Tanaka T, Knapp D, Nasmyth K
Research Institute of Molecular Pathology, Vienna, Austria.
Cell. 1997 Aug 22;90(4):649-60. doi: 10.1016/s0092-8674(00)80526-7.
In eukaryotic cells, firing of DNA replication origins normally does not recur until after M phase. This characteristic is thought to be due to the properties of "initiation" proteins like Orc, Cdc6, and Mcms. Using formaldehyde cross-linking, we show that Cdc6p and Mcm7p associate specifically with replication origins during G1 but not during G2 in S. cerevisiae. Mcm7p's association with origins depends on Cdc6p. Ectopic expression of Cdc6p enables it to associate with origins during G2, but this fails to recruit Mcm7p. Our data suggest that the loading of Mcm proteins onto origins is regulated by two mechanisms: first, by Cdc6p occupancy, and second, by S- and M-CDKs, whose activity during S, G2, and M phases prevents Mcm loading.

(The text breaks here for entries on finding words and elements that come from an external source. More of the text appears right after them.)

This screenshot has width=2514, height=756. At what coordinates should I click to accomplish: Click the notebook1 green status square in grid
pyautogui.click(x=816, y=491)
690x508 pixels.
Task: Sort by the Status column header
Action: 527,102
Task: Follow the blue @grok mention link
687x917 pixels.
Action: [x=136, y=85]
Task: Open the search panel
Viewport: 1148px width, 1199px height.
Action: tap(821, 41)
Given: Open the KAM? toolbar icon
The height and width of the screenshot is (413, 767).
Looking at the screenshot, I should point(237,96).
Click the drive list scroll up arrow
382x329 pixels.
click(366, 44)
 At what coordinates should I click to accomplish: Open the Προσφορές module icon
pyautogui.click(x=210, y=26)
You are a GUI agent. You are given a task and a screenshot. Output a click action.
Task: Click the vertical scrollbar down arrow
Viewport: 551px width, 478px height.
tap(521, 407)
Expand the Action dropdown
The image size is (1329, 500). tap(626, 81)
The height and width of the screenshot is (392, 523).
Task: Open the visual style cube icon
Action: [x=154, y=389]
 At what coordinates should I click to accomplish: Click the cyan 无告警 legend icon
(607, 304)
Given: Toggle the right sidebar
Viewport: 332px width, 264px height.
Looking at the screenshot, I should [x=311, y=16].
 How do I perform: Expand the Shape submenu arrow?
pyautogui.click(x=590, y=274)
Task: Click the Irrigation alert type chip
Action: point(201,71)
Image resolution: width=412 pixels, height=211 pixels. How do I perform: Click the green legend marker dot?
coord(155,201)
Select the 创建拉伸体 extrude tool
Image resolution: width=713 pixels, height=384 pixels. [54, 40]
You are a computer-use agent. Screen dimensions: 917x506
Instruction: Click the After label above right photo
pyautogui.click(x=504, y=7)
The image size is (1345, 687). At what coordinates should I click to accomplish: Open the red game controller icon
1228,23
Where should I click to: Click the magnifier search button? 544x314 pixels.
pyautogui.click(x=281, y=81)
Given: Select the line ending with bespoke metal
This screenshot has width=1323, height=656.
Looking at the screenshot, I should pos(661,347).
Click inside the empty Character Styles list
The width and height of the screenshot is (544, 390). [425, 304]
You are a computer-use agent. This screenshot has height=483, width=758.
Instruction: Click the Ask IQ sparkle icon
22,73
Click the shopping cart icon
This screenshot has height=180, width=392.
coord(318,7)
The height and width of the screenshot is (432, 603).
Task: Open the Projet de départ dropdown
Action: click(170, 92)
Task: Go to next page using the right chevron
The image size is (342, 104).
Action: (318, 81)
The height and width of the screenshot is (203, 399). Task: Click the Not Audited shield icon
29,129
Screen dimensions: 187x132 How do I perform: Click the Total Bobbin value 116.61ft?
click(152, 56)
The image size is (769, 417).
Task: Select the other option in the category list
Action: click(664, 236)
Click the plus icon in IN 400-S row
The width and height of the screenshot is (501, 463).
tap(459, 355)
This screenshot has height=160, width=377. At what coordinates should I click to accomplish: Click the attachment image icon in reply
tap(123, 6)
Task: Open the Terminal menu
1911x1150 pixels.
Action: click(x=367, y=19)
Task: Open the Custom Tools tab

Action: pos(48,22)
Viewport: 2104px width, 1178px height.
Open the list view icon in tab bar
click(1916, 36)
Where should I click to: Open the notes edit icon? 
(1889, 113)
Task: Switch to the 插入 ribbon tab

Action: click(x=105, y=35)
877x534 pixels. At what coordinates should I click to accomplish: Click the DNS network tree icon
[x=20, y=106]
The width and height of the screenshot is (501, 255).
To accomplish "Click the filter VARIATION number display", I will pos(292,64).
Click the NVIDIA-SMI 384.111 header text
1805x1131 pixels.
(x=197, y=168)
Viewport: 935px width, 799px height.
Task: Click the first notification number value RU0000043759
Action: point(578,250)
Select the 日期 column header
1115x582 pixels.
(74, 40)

在真核细胞中,DNA复制起点的激发通常直到M期之后才会再次发生。这种特性被认为是由于诸如Orc、Cdc6和Mcm等“起始”蛋白的特性所致。使用甲醛交联,我们发现Cdc6p和Mcm7p在酿酒酵母的G1期而非G2期与复制起点特异性结合。Mcm7p与起点的结合依赖于Cdc6p。Cdc6p的异位表达使其能够在G2期与起点结合,但这无法招募Mcm7p。我们的数据表明,Mcm蛋白加载到起点受到两种机制的调控:第一,通过Cdc6p的占据;第二,通过S期和M期周期蛋白依赖性激酶(S-和M-CDKs),其在S期、G2期和M期的活性会阻止Mcm加载。